Your objective :: In the GitHub comment about conda and pip, what is a setup.py also used for, besides letting pip and conda coexist?

Text section ::
......

Closed timcera closed 2 years ago

timcera commented 2 years ago

I know everybody and their uncle want me to use conda, but on Linux conda will overlay libraries that it installs in-place of system libraries. That isn't the way that I want things handled. I use package management for the system libraries (not conda) and I use pip for python and they don't overlap.

Pip and conda can coexist, because all that pip needs is a setup.py. I had contributed a setup.py to HSPsquared some time ago and it was deleted. Would a resurrected setup.py be accepted as a pull request?

Another advantage to having a setup.py is that it is also used to upload packages to the Python Package Index (https://pypi.org/) where HSPsquared could be available to anyone in the world by using "pip install HSPsquared".

......

Given information ::
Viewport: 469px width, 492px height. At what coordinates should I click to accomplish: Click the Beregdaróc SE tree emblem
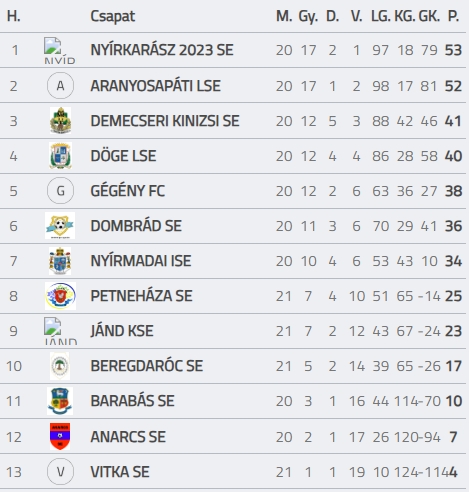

......

Correct result :: It is used to upload packages to the Python Package Index (https://pypi.org/), so HSPsquared could be installed with "pip install HSPsquared".